Con su cara larga y afilada, su nariz alta y los ojos estrechos e inclinados, su belleza clásica parecía sacada de las antiguas pinturas de la corte, o de los folletos baratos que anunciaban a las cortesanas del barrio Yoshiwara del placer. Todo en ella reflejaba esa pasmosa combinación de refinamiento de clase alta y vulgar sensualidad. Llevaba pintados unos delicados labios rojos sobre una boca generosa y exuberante que el maquillaje blanco de la cara no alcanzaba a ocultar. Su peinado, recogido en ondas por los lados y suelto por detrás, era sencillo y austero, pero estaba sujeto por un elaborado ornamento de flores de seda y peinetas laqueadas al estilo de las prostitutas de alto nivel. Su quimono burdeos de brocado le caía por los hombros a la última moda provocativa, pero la piel de su largo cuello y sus hombros redondeados parecía pura, blanca, intacta por ningún hombre. La mirada de Ichiteru era a la par velada y ausente, ladina e inteligente.

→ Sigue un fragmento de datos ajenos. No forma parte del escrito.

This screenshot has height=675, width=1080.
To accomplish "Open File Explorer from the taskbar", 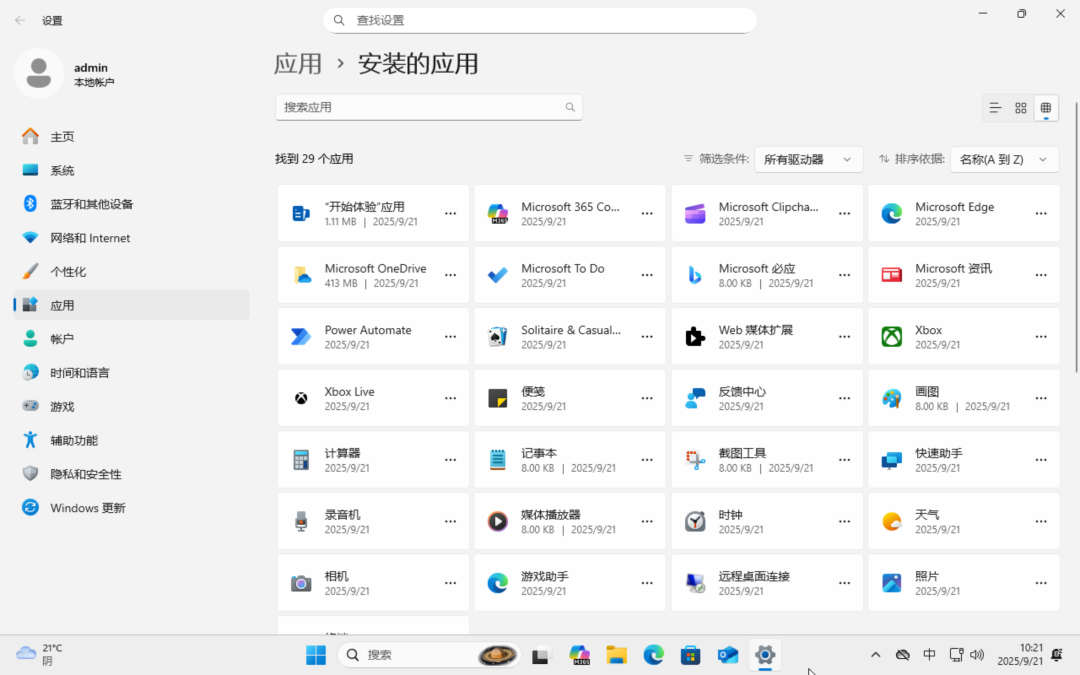I will click(617, 655).
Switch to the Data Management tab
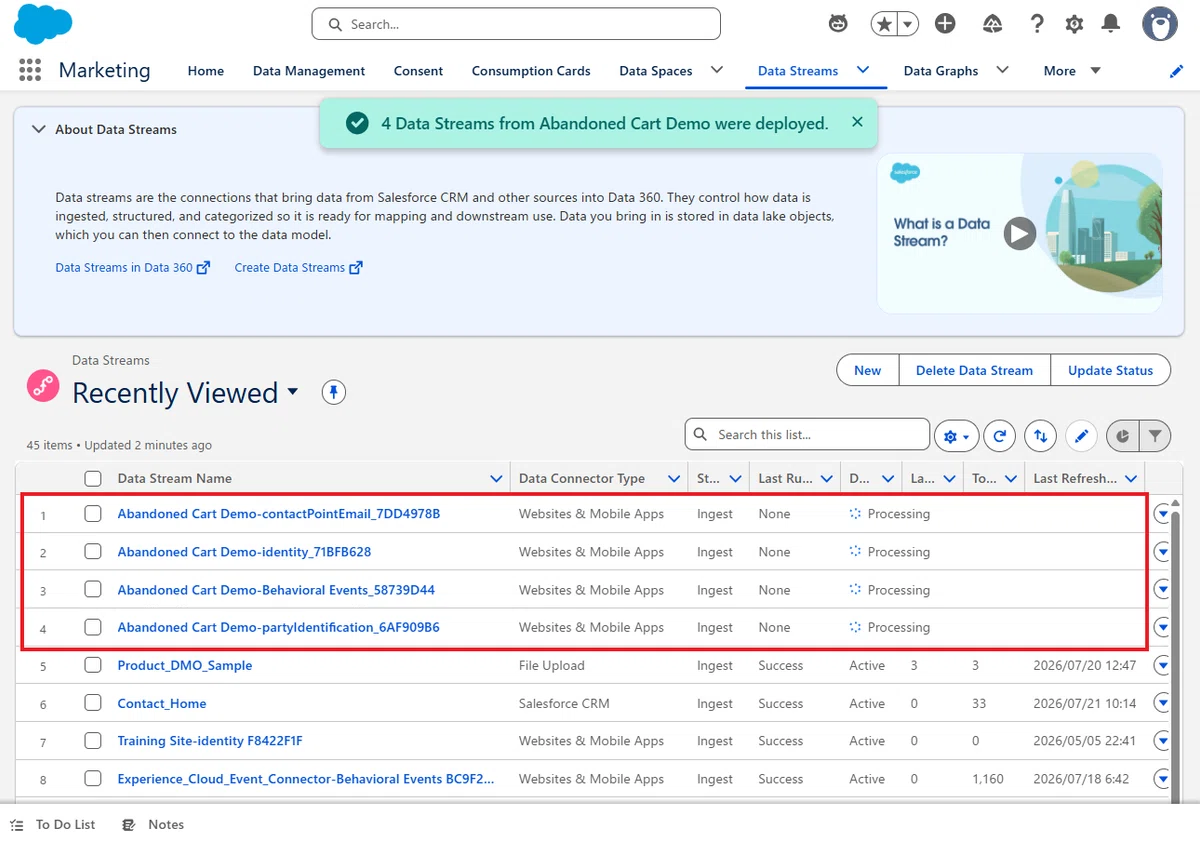Viewport: 1200px width, 842px height. click(x=309, y=71)
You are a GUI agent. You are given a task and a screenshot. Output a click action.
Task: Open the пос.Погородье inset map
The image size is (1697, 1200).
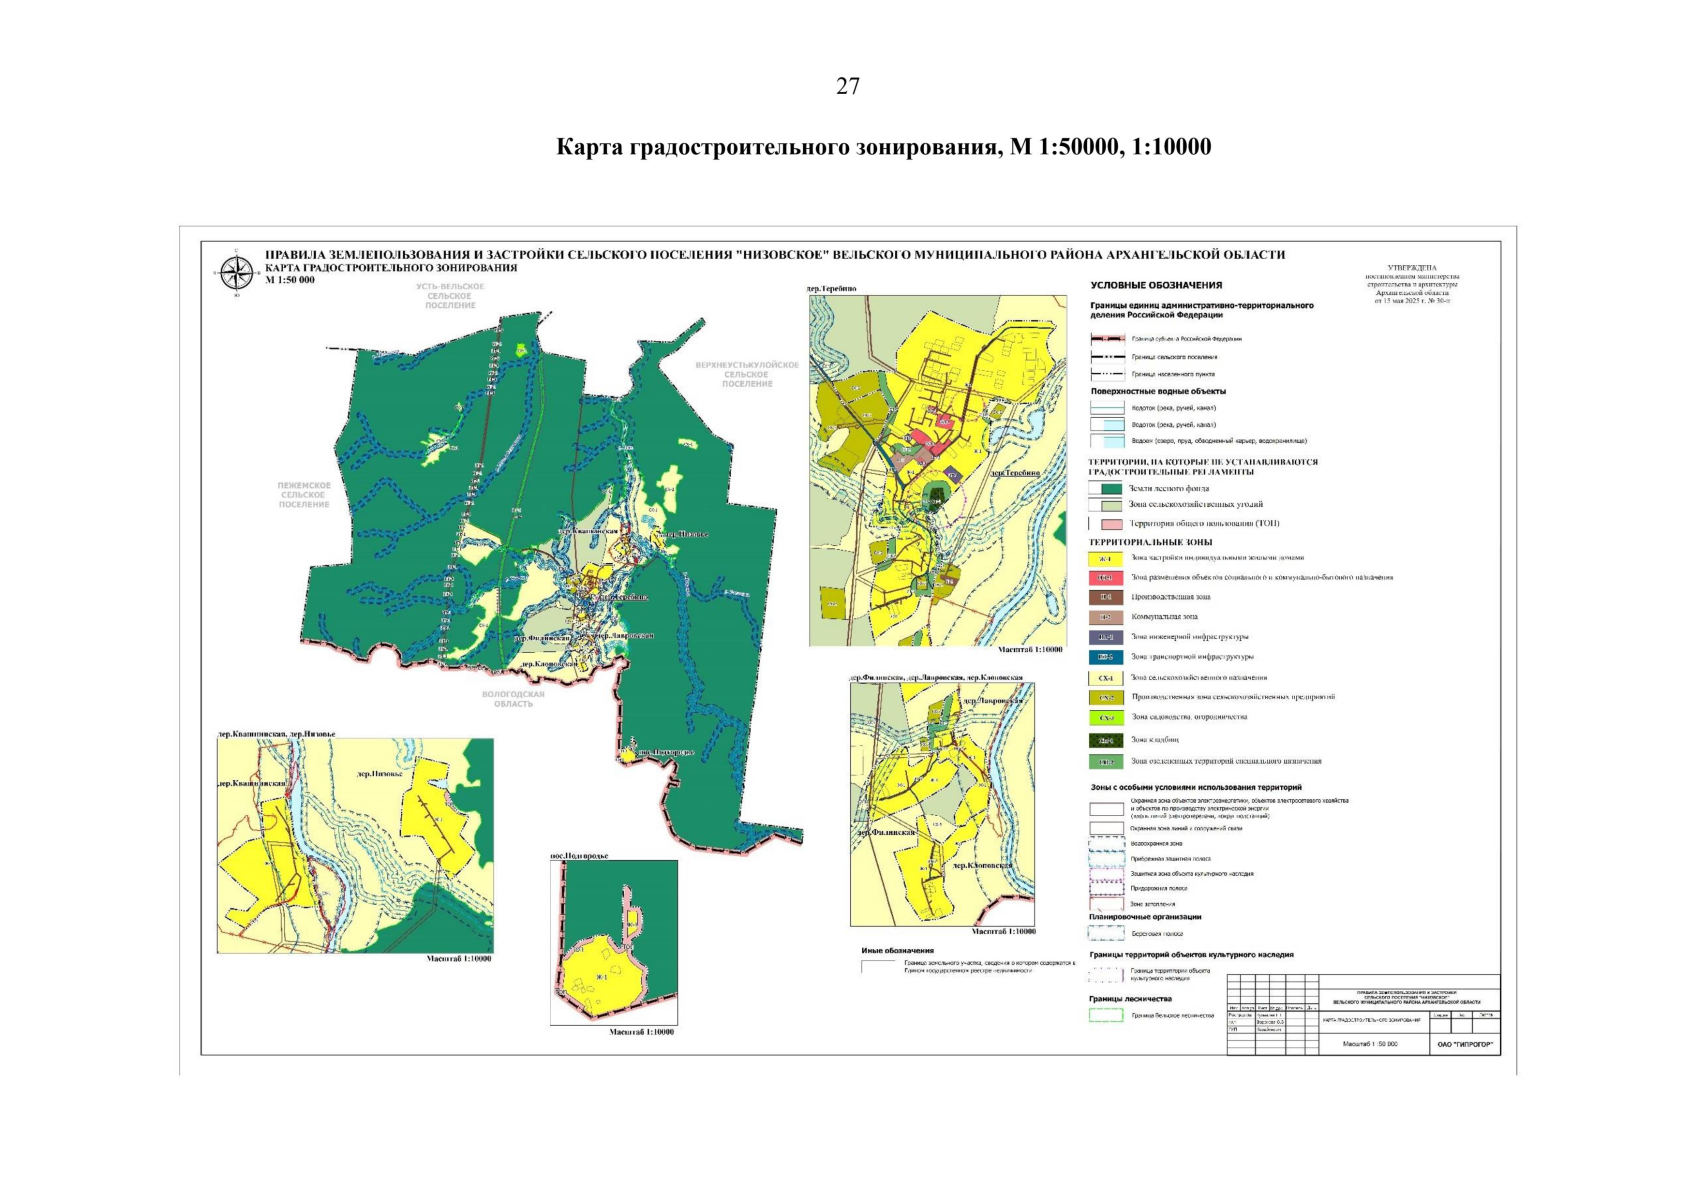point(613,942)
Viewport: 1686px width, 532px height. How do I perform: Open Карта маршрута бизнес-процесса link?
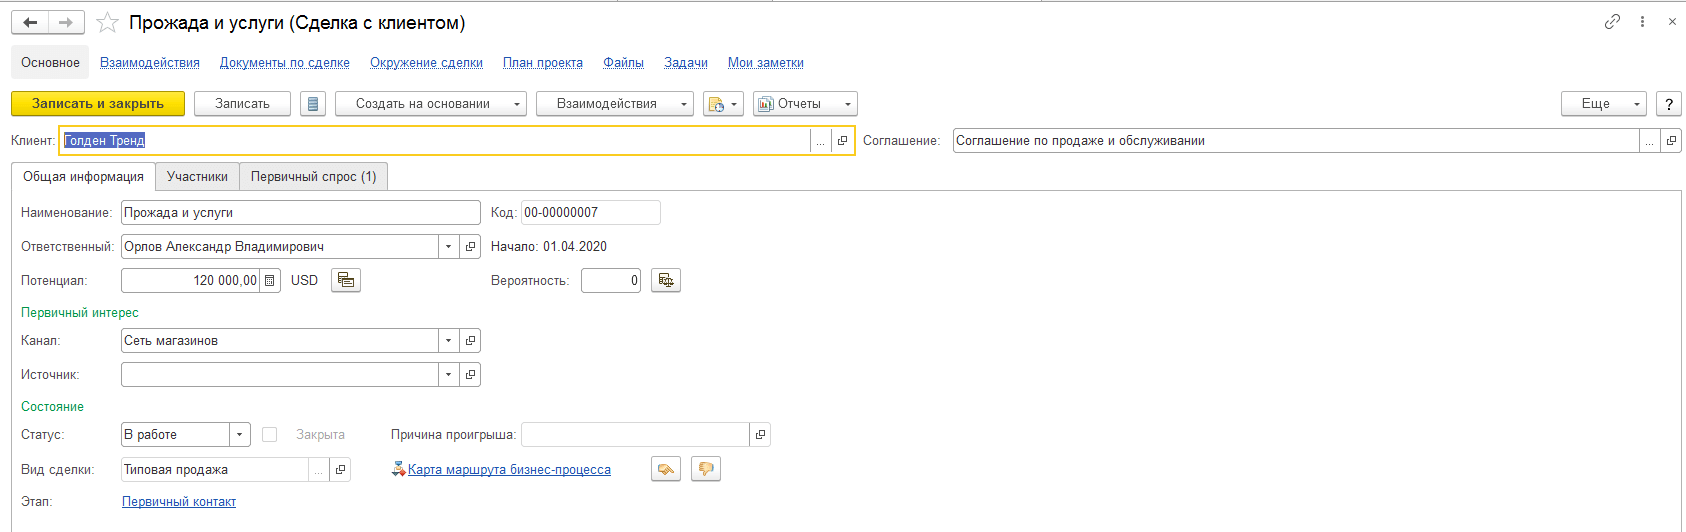508,470
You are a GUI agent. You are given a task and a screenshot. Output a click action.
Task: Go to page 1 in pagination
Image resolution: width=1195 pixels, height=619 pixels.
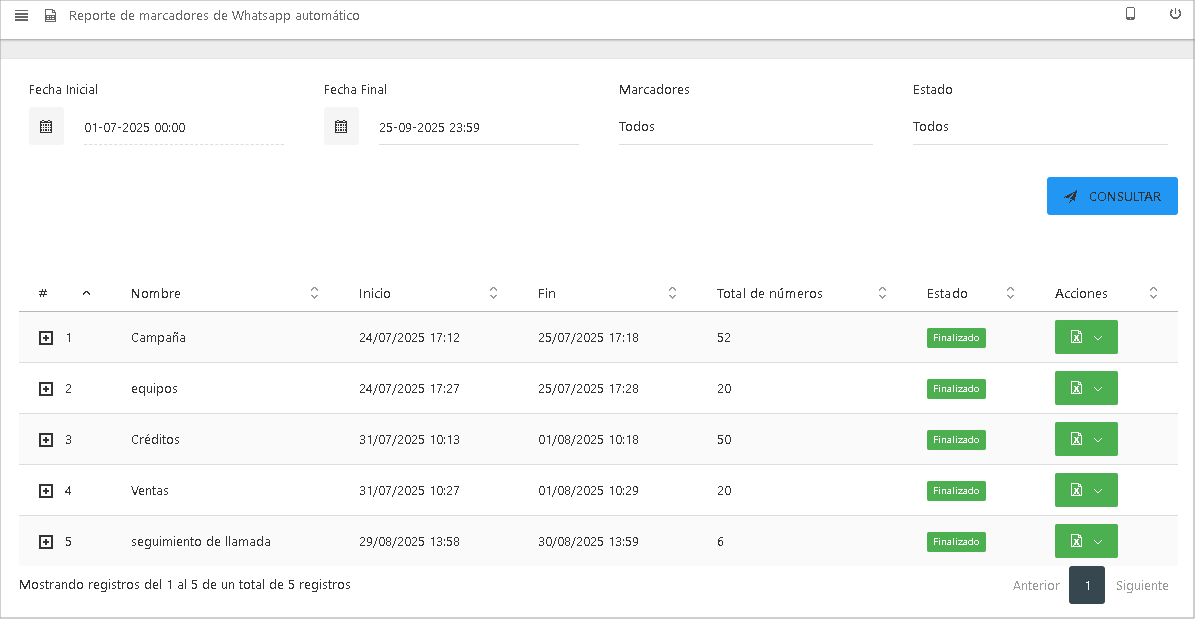click(x=1087, y=585)
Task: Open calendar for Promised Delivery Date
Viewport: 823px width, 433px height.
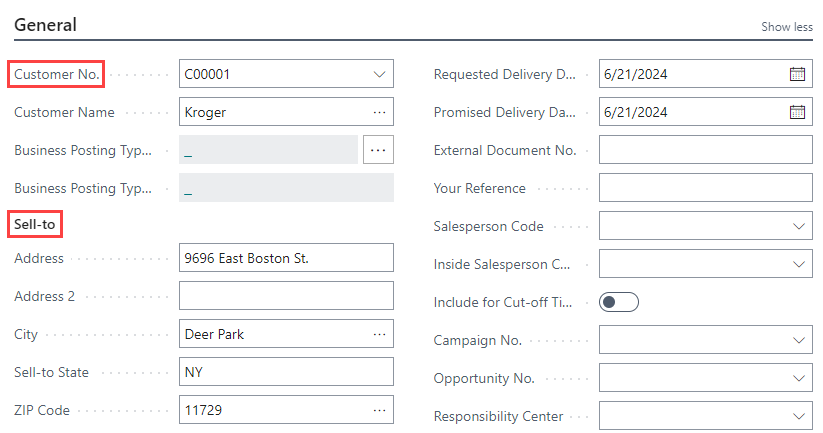Action: point(797,112)
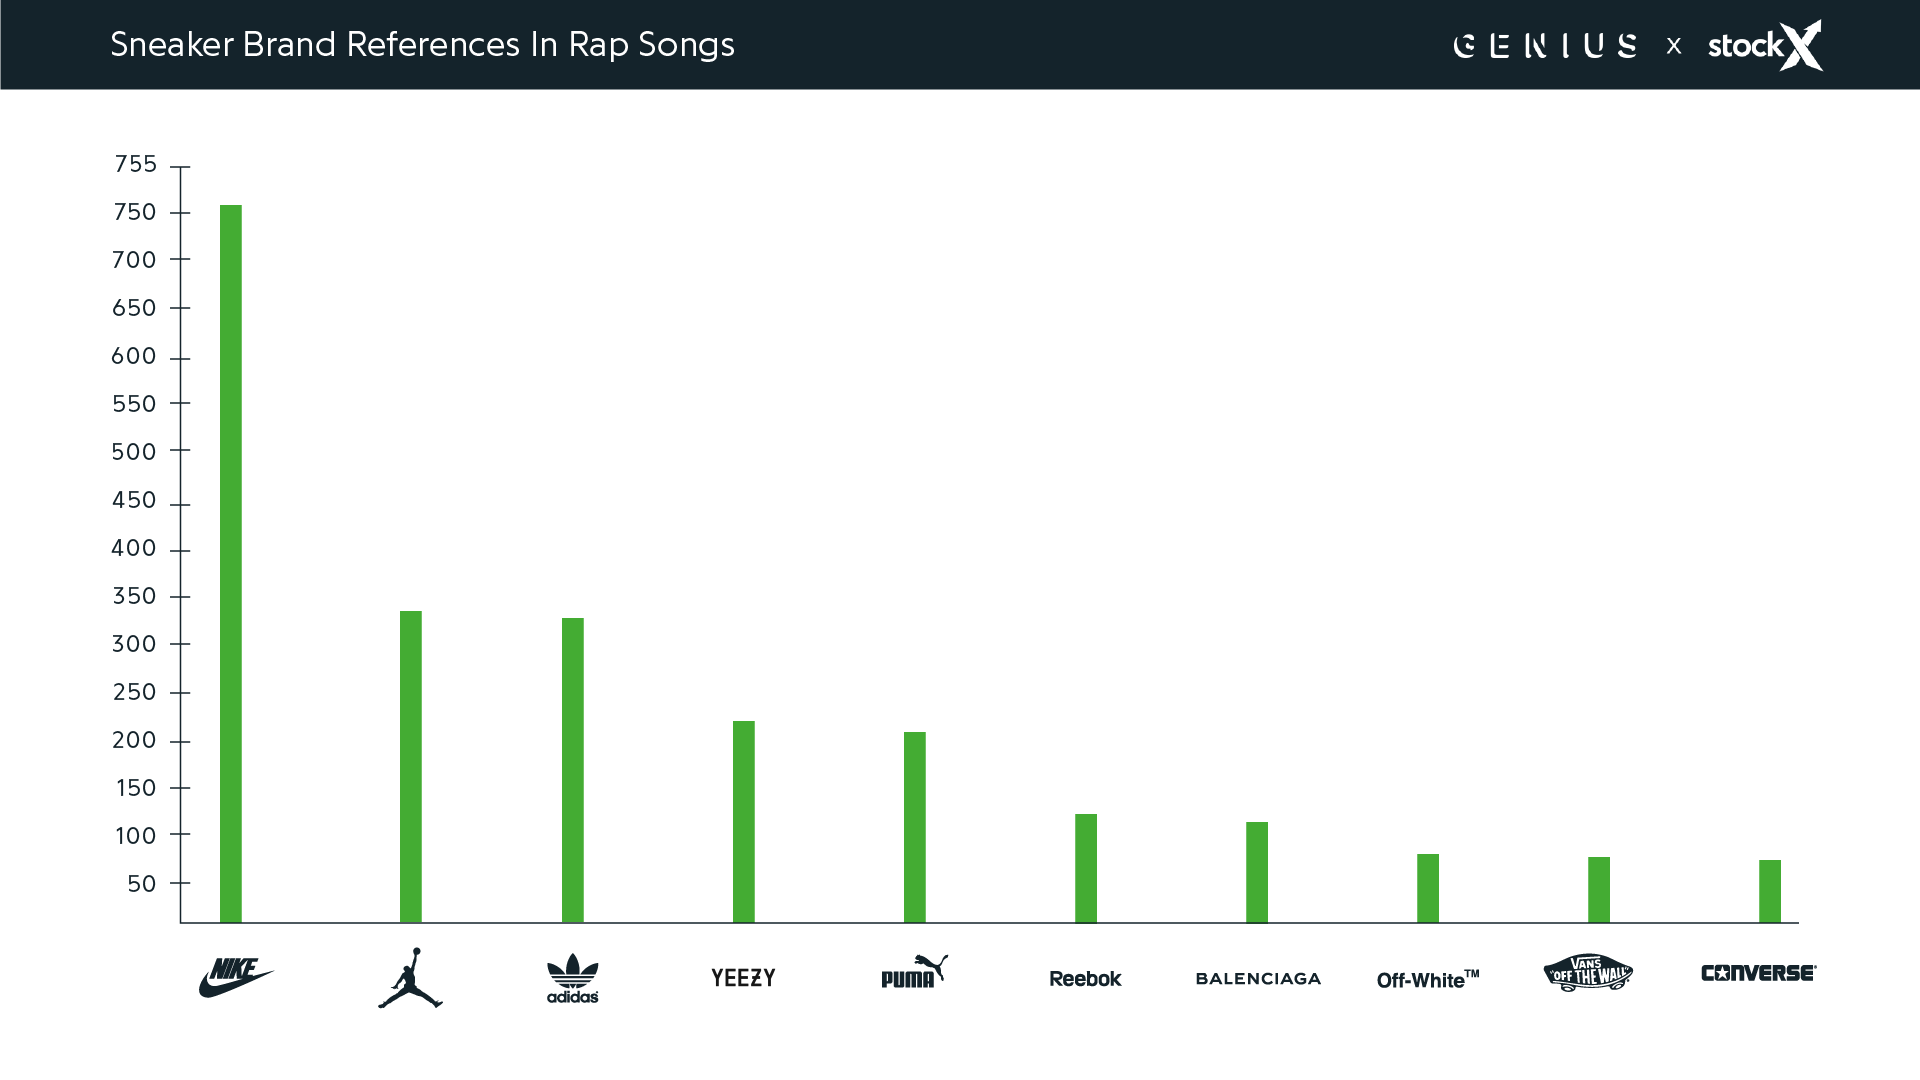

A Hirata le temblaban las rodillas, y un calor embarazoso se extendía por todo su cuerpo. Avanzó hacia la dama Ichiteru como un sonámbulo. Apenas era consciente de que Midori estaba haciendo las presentaciones y explicando el motivo de su presencia. Todo lo que lo rodeaba se fundió en una sombra borrosa, mientras que sólo Ichiteru permanecía nítida y vívida. Jamás había sentido una atracción tan inmediata por una mujer.
La dama Ichiteru hablaba con el deje afectado y lánguido de las mujeres de alta cuna:
– Es un placer conoceros… Desde luego, os ayudaré con vuestras pesquisas en todo lo que esté en mi mano…
Su voz era un murmullo ronco que se infiltraba en el cerebro de Hirata como un humo oscuro y embriagador. Alzó un abanico de seda que ocultó la mitad inferior de su cara, y con una caída de párpados y una inclinación de cabeza, invitó a Hirata a que tomara asiento a su lado. Eso hizo él, dirigiendo una mirada ausente a Midori cuando ésta cogió la bandeja de té y empezó a repartir los refrescos entre el grupo, con cara de pena. Después se olvidó de ella por completo.
– Yo… yo quisiera saber… -balbució, tratando de poner sus ideas en orden. El perfume de la dama Ichiteru lo envolvía en el poderoso y agridulce aroma de las flores exóticas. A su pesar, Hirata era consciente de su cortísimo pelo, el disfraz que le había salvado la vida en Nagasaki y que le confería más aspecto de campesino que de samurái-. ¿Cuál era vuestra relación con la dama Harume?
– Harume era una chiquilla pizpireta… -Ichiteru se encogió de hombros con delicadeza, y su quimono resbaló un poco más, revelando el nacimiento de sus pechos generosos. Hirata, devolviendo la mirada a su cara con un esfuerzo sobrehumano, notó que empezaba a tener una erección-, pero era una vulgar campesina. Para nada se trataba de una persona con la que un miembro de la familia imperial…, como es mi caso…, pudiera tener el menor interés en relacionarse.